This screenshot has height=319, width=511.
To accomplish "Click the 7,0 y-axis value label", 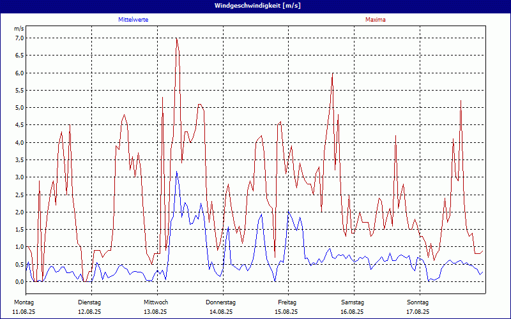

_ _ _ _ _

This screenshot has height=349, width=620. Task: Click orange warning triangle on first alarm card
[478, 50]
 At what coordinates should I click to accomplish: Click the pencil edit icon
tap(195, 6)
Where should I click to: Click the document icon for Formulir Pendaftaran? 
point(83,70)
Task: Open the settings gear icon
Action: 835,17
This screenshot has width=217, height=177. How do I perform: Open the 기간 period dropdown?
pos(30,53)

_ _ _ _ _

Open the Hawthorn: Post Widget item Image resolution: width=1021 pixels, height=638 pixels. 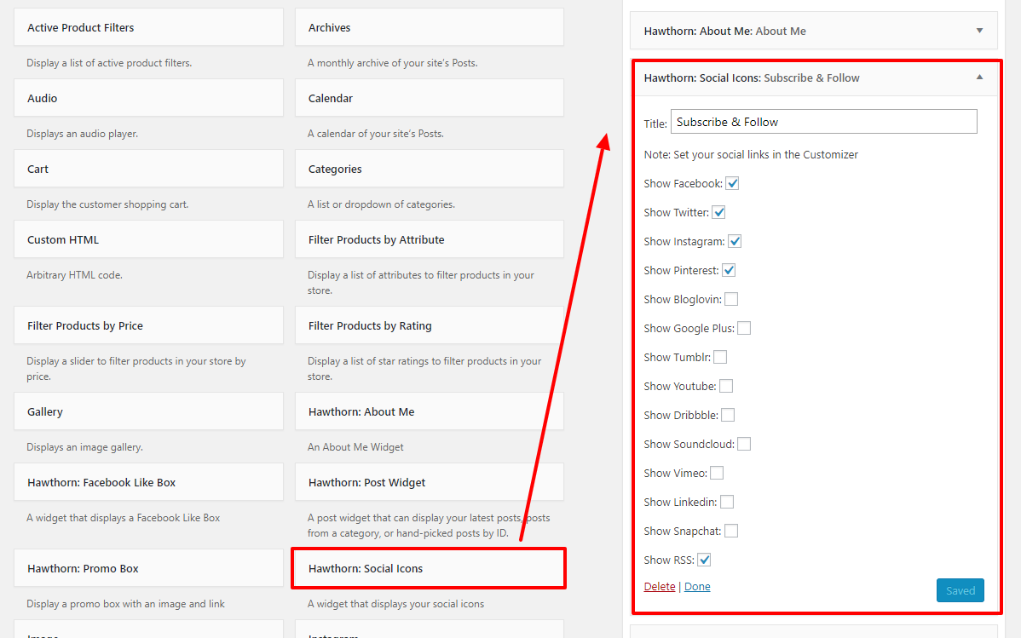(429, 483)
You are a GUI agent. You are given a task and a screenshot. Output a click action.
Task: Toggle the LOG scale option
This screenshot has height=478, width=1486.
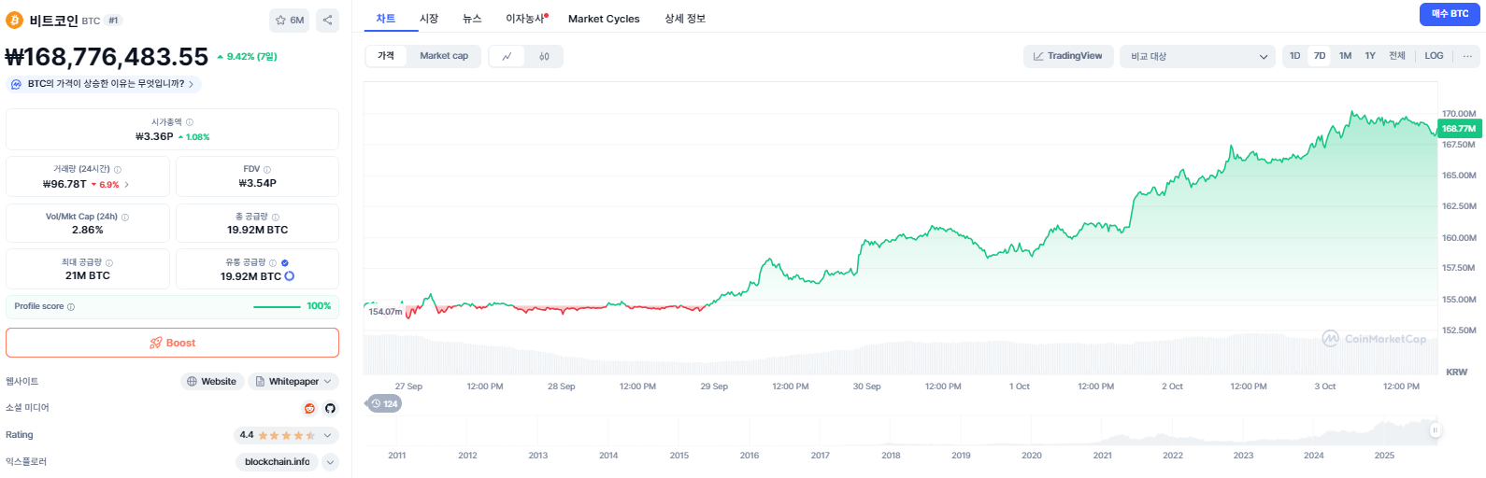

_ _ _ _ _

TASK
Among the entries above, locate the line with "This screenshot has height=319, width=511." and the line with "the 7,0 y-axis". Give those two lines and all lines between them again, exactly, leaving out the pictures.

EXERCISE SOLUTION
This screenshot has height=319, width=511.
To accomplish "Click the 7,0 y-axis value label", 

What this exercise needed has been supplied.